The term ‘virus’ is derived from the Latin language meaning poison. Green (1935 A.D.) says, viruses are the smallest units showing the reproductive property considered typical of life. The most accepted definition is the one which was proposed by Bawden in 1943 A.D. He defines virus as “an obligatory parasitic pathogen with at least one dimension of less than two hundred milimicrons.” |
Luria (1953 A.D.) defines viruses as submicroscopic entities capable of being introduced into specific living cells and reproducing inside such cells only.
All those viruses that are known till today are parasitic. They are ultramicroscopic. They cannot be seen with a light microscope. Viruses are very minute, infectious agents which are even smaller than the smallest bacteria. They do not have a cellular structure or any metabolic activity and they cannot reproduce outside living cells. Likewise, they are metabolically inactive outside the host cell because they lack enzyme systems and protein synthesis machinery.
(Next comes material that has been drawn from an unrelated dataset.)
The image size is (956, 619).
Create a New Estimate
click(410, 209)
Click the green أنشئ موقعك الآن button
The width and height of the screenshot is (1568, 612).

Viruses can only be recognized by their biological behaviour like by the disease that they cause. Viruses possess certain characteristics of inorganic substances and they also behave like living organisms when they are brought into contact with a healthy plant. They multiply actively like any primitive living thing but are incapable of reproduction in isolated condition.
History of Virus
Adolph Mayer (1885 A.D.), a Dutch scientist and D.J. Ivanowsky (1892 A.D.), a Russian scientist recognized certain microbes as causative agent of mosaic disease of tobacco. The basic criterion used to differentiate these agents from other familiar microbial agents of diseases was their ability to pass through bacteria-proof filters.
W.M. Stanley (1935 A.D.) isolated a virus in a crystalline form and reported that viruses were made exclusively of proteins. Pirie and Bawden (1936 A.D.) established that viruses were nucleoproteins. Harshey and Chase (1952 A.D.) showed that the protein part of virus was noninfectious and that the nucleic acid was responsible for infection.